*** Supplied material Section Begins ***
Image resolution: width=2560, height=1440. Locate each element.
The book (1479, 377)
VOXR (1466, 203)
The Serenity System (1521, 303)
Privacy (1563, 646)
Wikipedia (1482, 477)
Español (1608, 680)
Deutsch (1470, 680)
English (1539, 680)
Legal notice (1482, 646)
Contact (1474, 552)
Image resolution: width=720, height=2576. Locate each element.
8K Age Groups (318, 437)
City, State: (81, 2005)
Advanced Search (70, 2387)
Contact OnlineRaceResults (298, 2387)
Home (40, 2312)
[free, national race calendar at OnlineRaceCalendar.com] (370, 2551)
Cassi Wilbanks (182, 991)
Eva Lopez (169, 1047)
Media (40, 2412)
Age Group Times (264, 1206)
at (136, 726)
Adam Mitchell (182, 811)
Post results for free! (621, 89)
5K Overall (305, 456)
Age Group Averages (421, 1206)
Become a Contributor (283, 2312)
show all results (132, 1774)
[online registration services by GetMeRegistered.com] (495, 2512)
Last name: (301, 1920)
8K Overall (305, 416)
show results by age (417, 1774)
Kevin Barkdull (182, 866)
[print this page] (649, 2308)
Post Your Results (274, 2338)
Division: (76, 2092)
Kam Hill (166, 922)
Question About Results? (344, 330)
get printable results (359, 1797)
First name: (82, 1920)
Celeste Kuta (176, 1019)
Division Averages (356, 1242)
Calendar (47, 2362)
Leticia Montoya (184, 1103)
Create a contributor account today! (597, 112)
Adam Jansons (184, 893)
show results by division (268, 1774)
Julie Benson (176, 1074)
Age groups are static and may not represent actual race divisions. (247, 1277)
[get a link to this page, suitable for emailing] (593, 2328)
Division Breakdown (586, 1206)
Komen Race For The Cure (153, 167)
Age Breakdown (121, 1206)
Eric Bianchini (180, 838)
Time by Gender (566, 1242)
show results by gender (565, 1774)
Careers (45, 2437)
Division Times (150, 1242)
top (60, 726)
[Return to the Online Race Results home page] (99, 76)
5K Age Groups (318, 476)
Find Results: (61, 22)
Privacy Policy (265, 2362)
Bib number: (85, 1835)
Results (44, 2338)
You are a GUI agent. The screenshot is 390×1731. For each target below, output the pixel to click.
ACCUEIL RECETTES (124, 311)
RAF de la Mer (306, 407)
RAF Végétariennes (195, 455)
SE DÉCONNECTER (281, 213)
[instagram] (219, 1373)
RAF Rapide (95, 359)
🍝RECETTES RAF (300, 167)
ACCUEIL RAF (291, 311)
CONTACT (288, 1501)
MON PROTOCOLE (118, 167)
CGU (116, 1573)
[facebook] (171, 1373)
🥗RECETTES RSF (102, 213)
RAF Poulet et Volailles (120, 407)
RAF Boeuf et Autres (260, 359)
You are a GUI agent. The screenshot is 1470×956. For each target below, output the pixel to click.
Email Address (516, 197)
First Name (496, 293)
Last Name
*** Supplied material Section Ends ***
# Task to complete
Reproduce each record exactly, leaving nothing out.

# Result below
Image resolution: width=2560, height=1440. Locate each element.
The book (1479, 377)
VOXR (1466, 203)
The Serenity System (1521, 303)
Privacy (1563, 646)
Wikipedia (1482, 477)
Español (1608, 680)
Deutsch (1470, 680)
English (1539, 680)
Legal notice (1482, 646)
Contact (1474, 552)
Image resolution: width=720, height=2576. Locate each element.
8K Age Groups (318, 437)
City, State: (81, 2005)
Advanced Search (70, 2387)
Contact OnlineRaceResults (298, 2387)
Home (40, 2312)
[free, national race calendar at OnlineRaceCalendar.com] (370, 2551)
Cassi Wilbanks (182, 991)
Eva Lopez (169, 1047)
Media (40, 2412)
Age Group Times (264, 1206)
at (136, 726)
Adam Mitchell (182, 811)
Post results for free! (621, 89)
5K Overall (305, 456)
Age Group Averages (421, 1206)
Become a Contributor (283, 2312)
show all results (132, 1774)
[online registration services by GetMeRegistered.com] (495, 2512)
Last name: (301, 1920)
8K Overall (305, 416)
show results by age (417, 1774)
Kevin Barkdull (182, 866)
[print this page] (649, 2308)
Post Your Results (274, 2338)
Division: (76, 2092)
Kam Hill (166, 922)
Question About Results? (344, 330)
get printable results (359, 1797)
First name: (82, 1920)
Celeste Kuta (176, 1019)
Division Averages (356, 1242)
Calendar (47, 2362)
Leticia Montoya (184, 1103)
Create a contributor account today! (597, 112)
Adam Jansons (184, 893)
show results by division (268, 1774)
Julie Benson (176, 1074)
Age groups are static and may not represent actual race divisions. (247, 1277)
[get a link to this page, suitable for emailing] (593, 2328)
Division Breakdown (586, 1206)
Komen Race For The Cure (153, 167)
Age Breakdown (121, 1206)
Eric Bianchini (180, 838)
Time by Gender (566, 1242)
show results by gender (565, 1774)
Careers (45, 2437)
Division Times (150, 1242)
top (60, 726)
[Return to the Online Race Results home page] (99, 76)
5K Age Groups (318, 476)
Find Results: (61, 22)
Privacy Policy (265, 2362)
Bib number: (85, 1835)
Results (44, 2338)
You are a GUI agent. The screenshot is 390×1731. For each target below, output the pixel to click.
ACCUEIL RECETTES (124, 311)
RAF de la Mer (306, 407)
RAF Végétariennes (195, 455)
SE DÉCONNECTER (281, 213)
[instagram] (219, 1373)
RAF Rapide (95, 359)
🍝RECETTES RAF (300, 167)
ACCUEIL RAF (291, 311)
CONTACT (288, 1501)
MON PROTOCOLE (118, 167)
CGU (116, 1573)
[facebook] (171, 1373)
🥗RECETTES RSF (102, 213)
RAF Poulet et Volailles (120, 407)
RAF Boeuf et Autres (260, 359)
You are a GUI agent. The screenshot is 1470×956. For each target below, output the pixel to click.
Email Address (516, 197)
First Name (496, 293)
Last Name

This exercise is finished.